Когда люди вглядывались в это извлеченное из-под земли божественное идолище, ими овладевали трепет и тревога; казалось, будто черные глазницы могут видеть, широко раскрытый рот вещать, а руки метать молнии… Мох и остатки облупленной коры сливались на челе в грозные морщины; на щеках застыли складки иронического смеха… И колода, будучи немой, говорила понятным для человека языком…
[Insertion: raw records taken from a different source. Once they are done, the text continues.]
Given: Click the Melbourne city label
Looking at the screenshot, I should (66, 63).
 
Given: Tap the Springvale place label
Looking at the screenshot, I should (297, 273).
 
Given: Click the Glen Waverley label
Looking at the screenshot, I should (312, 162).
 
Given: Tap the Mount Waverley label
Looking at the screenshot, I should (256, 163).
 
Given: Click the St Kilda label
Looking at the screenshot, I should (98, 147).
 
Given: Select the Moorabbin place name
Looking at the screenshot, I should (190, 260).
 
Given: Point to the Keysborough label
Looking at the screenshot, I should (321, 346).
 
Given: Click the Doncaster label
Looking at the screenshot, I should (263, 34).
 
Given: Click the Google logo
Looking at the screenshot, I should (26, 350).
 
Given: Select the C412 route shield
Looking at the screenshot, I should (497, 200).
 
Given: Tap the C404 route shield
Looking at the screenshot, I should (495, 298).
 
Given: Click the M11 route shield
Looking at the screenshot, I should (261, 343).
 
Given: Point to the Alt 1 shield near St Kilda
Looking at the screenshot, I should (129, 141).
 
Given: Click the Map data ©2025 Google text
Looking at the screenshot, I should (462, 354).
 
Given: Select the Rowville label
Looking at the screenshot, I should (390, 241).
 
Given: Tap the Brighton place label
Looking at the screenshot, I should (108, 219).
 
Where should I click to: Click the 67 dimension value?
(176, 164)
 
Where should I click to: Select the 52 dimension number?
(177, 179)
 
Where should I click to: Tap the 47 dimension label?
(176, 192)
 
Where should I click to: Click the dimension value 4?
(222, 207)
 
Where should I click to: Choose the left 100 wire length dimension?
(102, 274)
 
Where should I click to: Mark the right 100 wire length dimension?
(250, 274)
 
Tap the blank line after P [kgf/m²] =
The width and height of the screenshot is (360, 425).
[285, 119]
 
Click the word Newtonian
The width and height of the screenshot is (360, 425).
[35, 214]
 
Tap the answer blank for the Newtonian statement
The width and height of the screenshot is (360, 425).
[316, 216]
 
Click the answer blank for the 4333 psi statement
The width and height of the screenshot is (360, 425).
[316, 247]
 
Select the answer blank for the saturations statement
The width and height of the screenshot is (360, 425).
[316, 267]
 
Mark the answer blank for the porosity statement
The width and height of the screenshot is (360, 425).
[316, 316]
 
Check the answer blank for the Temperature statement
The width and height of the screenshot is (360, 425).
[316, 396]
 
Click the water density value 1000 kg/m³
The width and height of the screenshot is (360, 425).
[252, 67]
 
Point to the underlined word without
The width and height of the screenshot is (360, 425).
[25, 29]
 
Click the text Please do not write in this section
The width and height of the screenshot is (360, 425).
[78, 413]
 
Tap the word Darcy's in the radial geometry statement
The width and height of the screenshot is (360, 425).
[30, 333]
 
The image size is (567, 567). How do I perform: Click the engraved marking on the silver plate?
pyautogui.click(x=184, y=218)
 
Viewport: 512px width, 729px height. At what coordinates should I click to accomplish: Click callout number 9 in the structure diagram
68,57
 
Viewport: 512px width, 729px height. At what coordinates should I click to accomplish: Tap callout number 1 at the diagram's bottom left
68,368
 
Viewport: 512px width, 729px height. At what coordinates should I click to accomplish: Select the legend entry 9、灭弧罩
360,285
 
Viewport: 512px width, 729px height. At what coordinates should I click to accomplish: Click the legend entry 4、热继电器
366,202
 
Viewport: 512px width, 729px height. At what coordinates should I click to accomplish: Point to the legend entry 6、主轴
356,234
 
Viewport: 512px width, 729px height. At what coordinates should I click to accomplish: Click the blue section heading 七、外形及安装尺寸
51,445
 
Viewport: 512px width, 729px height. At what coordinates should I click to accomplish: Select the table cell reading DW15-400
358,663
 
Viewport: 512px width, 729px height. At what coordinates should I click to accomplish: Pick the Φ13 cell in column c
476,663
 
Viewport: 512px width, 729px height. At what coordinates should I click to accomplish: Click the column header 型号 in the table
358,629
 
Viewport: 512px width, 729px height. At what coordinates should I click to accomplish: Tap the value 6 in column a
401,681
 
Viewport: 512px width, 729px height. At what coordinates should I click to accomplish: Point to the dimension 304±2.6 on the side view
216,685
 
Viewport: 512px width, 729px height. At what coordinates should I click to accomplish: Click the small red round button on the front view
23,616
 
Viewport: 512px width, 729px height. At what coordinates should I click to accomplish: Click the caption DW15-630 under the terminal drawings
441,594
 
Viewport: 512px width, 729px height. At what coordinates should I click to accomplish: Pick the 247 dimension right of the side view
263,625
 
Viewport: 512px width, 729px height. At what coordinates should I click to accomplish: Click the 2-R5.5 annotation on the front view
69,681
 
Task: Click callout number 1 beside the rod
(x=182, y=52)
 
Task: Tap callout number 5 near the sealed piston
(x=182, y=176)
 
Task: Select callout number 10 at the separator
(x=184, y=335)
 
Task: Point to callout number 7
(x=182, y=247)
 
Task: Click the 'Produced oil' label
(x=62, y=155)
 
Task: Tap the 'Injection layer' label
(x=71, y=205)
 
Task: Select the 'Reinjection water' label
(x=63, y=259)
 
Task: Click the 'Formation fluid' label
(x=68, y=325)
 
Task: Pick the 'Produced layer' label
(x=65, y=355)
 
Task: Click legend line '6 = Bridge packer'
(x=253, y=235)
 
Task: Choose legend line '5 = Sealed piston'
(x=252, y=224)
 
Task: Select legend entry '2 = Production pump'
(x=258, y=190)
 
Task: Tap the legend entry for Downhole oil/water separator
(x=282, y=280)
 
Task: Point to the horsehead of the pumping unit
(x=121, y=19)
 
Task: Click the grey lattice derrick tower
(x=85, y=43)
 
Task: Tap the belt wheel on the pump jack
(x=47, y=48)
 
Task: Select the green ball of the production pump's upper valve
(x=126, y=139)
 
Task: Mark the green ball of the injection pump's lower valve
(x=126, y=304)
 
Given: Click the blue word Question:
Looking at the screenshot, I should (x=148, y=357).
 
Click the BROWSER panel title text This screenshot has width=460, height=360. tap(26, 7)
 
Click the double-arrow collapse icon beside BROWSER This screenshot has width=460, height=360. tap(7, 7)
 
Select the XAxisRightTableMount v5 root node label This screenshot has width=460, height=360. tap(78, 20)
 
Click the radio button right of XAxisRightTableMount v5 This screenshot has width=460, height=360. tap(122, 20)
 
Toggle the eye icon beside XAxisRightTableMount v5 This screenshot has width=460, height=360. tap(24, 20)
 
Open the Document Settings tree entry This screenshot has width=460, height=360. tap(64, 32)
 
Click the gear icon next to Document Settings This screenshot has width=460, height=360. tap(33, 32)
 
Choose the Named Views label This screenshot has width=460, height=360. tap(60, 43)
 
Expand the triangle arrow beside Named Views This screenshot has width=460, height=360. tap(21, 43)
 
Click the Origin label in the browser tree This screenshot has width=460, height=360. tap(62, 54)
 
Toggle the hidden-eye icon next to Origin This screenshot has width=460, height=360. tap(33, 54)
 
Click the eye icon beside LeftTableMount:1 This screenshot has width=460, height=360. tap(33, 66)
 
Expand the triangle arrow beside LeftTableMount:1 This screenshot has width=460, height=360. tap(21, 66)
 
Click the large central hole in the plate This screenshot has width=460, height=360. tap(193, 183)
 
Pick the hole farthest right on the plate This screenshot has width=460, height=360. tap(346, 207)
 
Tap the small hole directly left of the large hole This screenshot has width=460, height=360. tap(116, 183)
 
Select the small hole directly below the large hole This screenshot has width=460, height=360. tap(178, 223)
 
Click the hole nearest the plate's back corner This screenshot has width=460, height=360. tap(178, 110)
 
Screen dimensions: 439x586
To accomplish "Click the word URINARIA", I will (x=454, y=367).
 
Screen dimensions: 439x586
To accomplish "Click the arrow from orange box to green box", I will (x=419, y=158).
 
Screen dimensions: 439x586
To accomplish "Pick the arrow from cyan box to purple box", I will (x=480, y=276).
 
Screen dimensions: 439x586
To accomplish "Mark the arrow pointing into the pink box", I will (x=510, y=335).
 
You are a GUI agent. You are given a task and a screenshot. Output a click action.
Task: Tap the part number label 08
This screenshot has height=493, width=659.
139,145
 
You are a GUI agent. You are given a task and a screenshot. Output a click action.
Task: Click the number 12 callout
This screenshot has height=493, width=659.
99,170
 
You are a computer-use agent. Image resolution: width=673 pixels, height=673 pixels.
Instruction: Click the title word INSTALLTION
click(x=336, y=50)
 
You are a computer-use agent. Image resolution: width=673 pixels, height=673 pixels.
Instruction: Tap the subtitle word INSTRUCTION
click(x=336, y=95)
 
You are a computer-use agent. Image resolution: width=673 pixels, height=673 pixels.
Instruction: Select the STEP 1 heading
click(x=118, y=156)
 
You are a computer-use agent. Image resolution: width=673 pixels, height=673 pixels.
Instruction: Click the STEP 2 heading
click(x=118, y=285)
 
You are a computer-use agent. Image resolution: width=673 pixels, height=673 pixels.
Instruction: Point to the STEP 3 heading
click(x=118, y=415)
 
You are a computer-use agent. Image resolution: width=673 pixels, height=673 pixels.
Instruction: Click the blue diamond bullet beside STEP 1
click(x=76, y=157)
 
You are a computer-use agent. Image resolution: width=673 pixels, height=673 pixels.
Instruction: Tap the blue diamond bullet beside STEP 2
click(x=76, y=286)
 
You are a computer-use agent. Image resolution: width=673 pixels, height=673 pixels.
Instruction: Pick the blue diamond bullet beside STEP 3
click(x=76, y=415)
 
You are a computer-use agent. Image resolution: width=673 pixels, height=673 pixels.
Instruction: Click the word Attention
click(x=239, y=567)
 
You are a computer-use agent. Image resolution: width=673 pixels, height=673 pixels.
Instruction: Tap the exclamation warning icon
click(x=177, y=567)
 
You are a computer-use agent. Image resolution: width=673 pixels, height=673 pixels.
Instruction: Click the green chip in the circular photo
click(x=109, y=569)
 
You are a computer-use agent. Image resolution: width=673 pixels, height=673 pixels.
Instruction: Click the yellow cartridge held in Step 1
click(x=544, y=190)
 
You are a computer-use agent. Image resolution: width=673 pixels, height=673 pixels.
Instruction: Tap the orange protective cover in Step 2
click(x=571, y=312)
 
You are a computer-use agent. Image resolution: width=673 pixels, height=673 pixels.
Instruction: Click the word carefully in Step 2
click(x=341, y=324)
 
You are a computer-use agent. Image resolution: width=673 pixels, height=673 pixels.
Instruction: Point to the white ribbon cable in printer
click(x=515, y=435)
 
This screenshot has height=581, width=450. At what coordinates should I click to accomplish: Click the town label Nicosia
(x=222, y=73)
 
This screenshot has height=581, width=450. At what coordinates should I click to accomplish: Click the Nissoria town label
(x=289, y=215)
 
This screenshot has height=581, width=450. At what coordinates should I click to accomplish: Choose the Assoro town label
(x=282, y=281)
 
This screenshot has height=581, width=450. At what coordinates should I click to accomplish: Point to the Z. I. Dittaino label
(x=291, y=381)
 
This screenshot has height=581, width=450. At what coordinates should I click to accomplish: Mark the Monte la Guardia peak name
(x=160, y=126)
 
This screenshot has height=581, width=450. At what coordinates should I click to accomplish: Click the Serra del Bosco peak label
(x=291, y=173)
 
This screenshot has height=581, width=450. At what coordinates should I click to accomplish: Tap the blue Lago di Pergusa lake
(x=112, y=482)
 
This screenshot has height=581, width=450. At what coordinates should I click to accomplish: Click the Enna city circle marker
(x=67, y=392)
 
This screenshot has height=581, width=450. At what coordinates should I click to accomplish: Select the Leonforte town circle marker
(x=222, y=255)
Когда солнечные лучи и мелькавшие блики древесной листвы скользили по лицу бога, оно, казалось, двигалось, менялось, становилось то грозным, то жестоким, то насмешливым, то неумолимым… Иногда спокойным или спящим. Идол просыпался, жил, наливался кровью и бледнел… А при ночных огнях точно приходил в движение… Стоял он лицом к солнцу, угрожал и вызывал на бой…

Дуб был святынею Перкуна, а колода — чудотворным изображением языческого бога. Вся окружающая местность называлась святым Ромовом, новообретенным источником чудес и предсказаний. Ручей, омывавший корни дуба, был святым, а всякое зелье, произраставшее на поляне, чудодейственным… Даже воздух, насыщенный запахом листвы, давал жизнь.

Перед дубом, над ручьем, было сложено из искусно обтесанных колод нечто вроде большого и высокого костра, суживавшегося к вершине и окруженного перилами. На них висело алое сукно, местами сорванное и потрепанное ветром. С тыльной стороны вела на помост лестница: ибо здесь, взобравшись на верхнюю площадку, верховный жрец Креве-Кревейто, или Эварто-Креве, показывался народу и убеждал его ревностно хранить веру в своих богов и отвергать чужую… Случалось это в особые, торжественные дни, о которых заблаговременно оповещалось население, толпами стекавшееся к дубу.

Но и в повседневное время святое место никогда не пустовало. И теперь долина ручья кишела народом, в чаще леса мелькали огни костров, стояли стреноженные лошади, сновали люди в белых одеяниях. Из-за дуба синей лентой подымался к небу дым над сложенным из камней алтарем. Здесь был неугасимый жертвенник, святой огонь, вечно пламеневший и поддерживаемый смолистым деревом, живою листвой и приношениями верующих.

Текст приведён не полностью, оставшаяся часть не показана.